Days after RBI first announced that currency notes of 500 and 1,000 denominations issued prior to 2005 would be withdrawn by the end of this fiscal, it has emerged that the plan was in the works since May 2013 when the Finance Ministry wrote to the central bank asking it to withdraw “older series of banknotes in a time-bound manner”—this came after data revealed that as much as 70% of “discovered” counterfeit currency consists of higher denomination notes of 500 and 1,000.

The currency issued after 2005 is safe for the moment, but in the event of the enhanced security features also falling prey to counterfeiters, RBI and the government would step in once again.
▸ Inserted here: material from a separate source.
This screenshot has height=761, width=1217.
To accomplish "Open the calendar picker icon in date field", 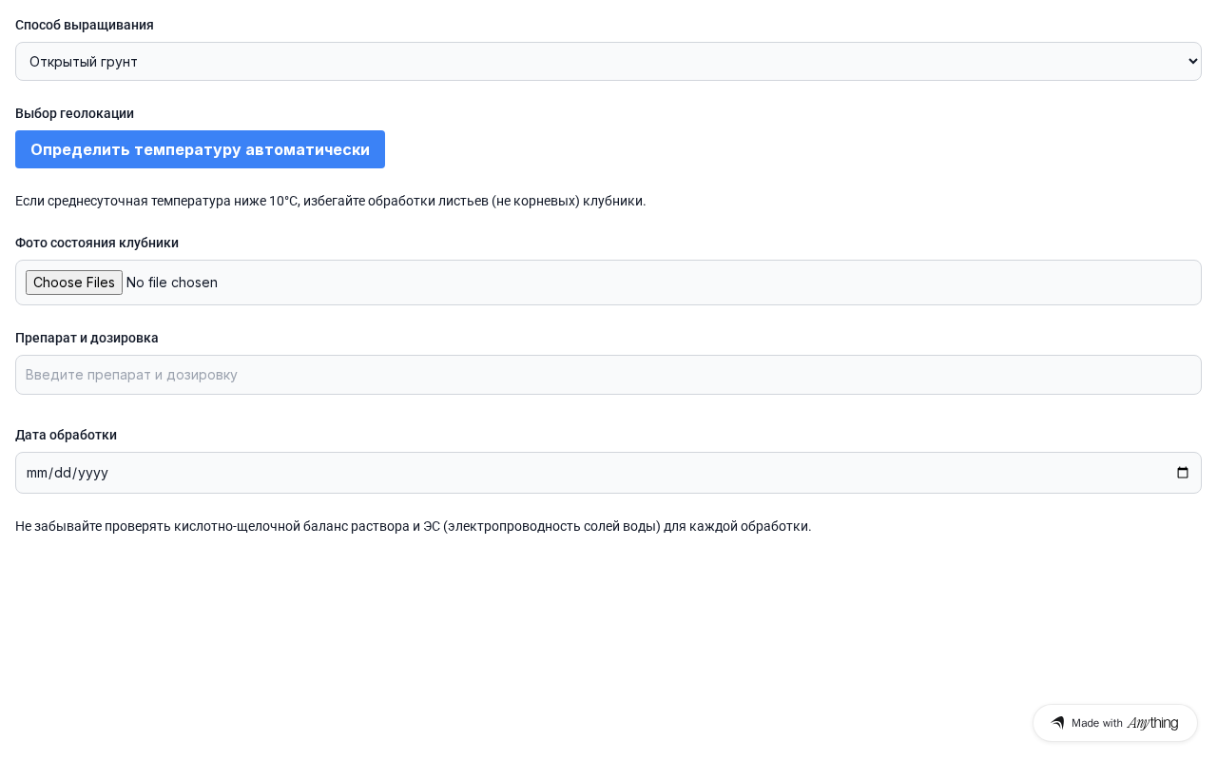I will coord(1183,473).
Officials involved in the process say “more action would be taken to phase out any note series based on reviews and data regarding counterfeiting”.

The announcement was greeted with a bit of shock and some scepticism as to what it intended to achieve. After all, the central bank said that all banknotes issued prior to 2005 would be withdrawn from circulation after March 31 this year. From April 1 onwards, all banknotes would have to taken to banks and exchanged for new notes issued after 2005. There was no data that was issued by RBI as to the total value of the banknotes that were to be impacted by the move. The announcement is reported to have led to a secondary market for discounted banknotes issued prior to 2005. Reports suggest people have started approaching jewellers and real estate brokers to exchange large sums of pre-2005 cash.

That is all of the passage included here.